» Given problem
In the forum post about fio and Lustre performance below, state how long the run using libaio took.

» Text extract
[lustre-discuss] fio and lustre performance

John Bauer bauerj at iodoctors.com
Fri Aug 26 07:26:53 PDT 2022


I reran the job, changing only --ioengine=posixaio to 
--ioengine=libaio.  Since I don't intercept the functions in libaio I 
don't see much for application calls except for the open and close.  But 
the plot of osc cache usage versus time gives a good feel for what is 
going on.  The first plot below is the osc cache usage when using 
libaio.  The second plot below is the osc cache usage when using the 
pthread aio handler (paio).  I should point out that the pthread aio 
handler I'm using is not the one in librt.so, but rather one that I 
wrote. (My apologies on the previous email for my having pasted the 
wrong URL for plot 3 which is the second plot in this email ).  Note 
that the libaio run took 50 seconds, and the pthread aio handler took 28 
seconds.

This time, for completeness, I ran the job using --ioengine=posixaio, 
but using the aio calls in librt.so.  The third plot below is the osc 
cache usage for this run.  The I/O phase here took 48 seconds.  The 
fourth plot below is the file position activity for this run.  Note that 
again there are the pauses that seem to stop all progress.  Perhaps 
since the job is running considerably slower, the write behind is 
keeping up with the dirty data being generated and we see fewer pauses 
than the initial run.  I will investigate the max_dirty_mb and 
max_rpcs_in_flight angle and send an update later.

I have no complaints about the performance in general when using my 
pthread aio handler.  I am mostly curious about the source of the 
pauses.  They always show up, but not in any regular pattern. Sometimes 
the long pauses have very few aio requests between them, sometimes not.

John

libaio.osc_cached : 
https://www.dropbox.com/s/7z8taqr2u9g139l/libaio.osc_cached.png?dl=0

https://www.dropbox.com/s/7z8taqr2u9g139l/libaio.osc_cached.png?dl=0


paio.osc_cached : 
https://www.dropbox.com/s/l6bq8rpz6ij7vdo/paio.osc_cached.png?dl=0

https://www.dropbox.com/s/l6bq8rpz6ij7vdo/paio.osc_cached.png?dl=0


librt.osc_cached : 
https://www.dropbox.com/s/4lh0dz9b286ci2l/librt.osc_cached.png?dl=0

https://www.dropbox.com/s/4lh0dz9b286ci2l/librt.osc_cached.png?dl=0

librt.fpa : https://www.dropbox.com/s/5sy67ol3gdl49rg/librt.fpa.png?dl=0

https://www.dropbox.com/s/5sy67ol3gdl49rg/librt.fpa.png?dl=0
On 8/25/22 18:37, Andreas Dilger wrote:
> No comment on the actual performance issue, but we normally test fio 
> using the libaio interface (which is handled in the kernel) instead of 
> posixaio (which is handled by threads in userspace, AFAIK), and also 
> use DirectIO to avoid memory copies (OK if there are enough IO 
> requests in flight).  it should be a relatively easy change to see if 
> that improves the behaviour.

» Information provided
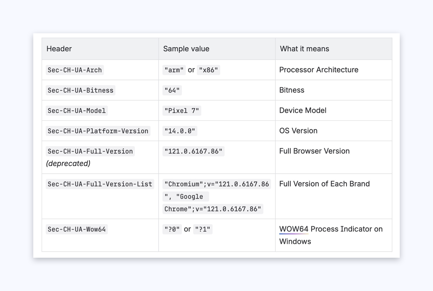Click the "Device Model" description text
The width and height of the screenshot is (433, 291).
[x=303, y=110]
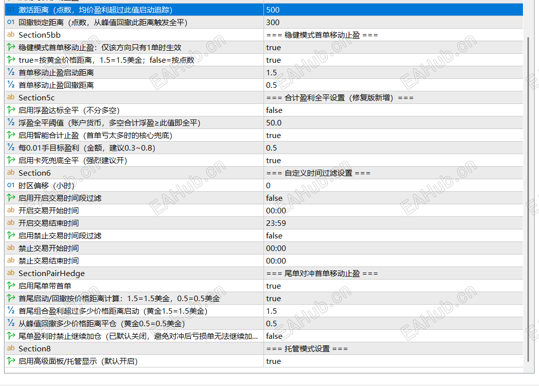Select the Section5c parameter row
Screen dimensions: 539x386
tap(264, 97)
==
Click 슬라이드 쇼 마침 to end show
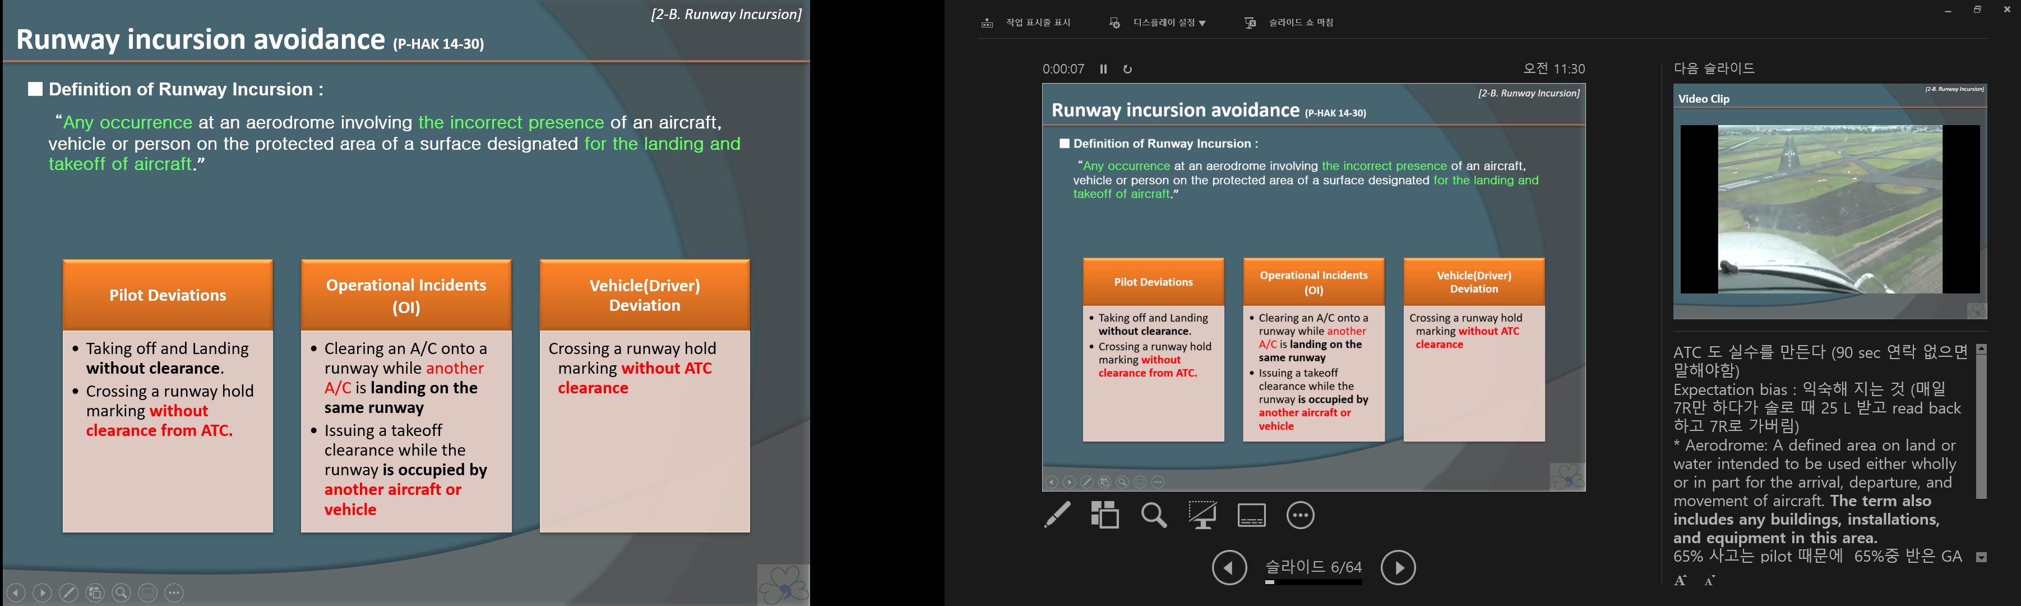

» Finished task
The libaio run took 50 seconds.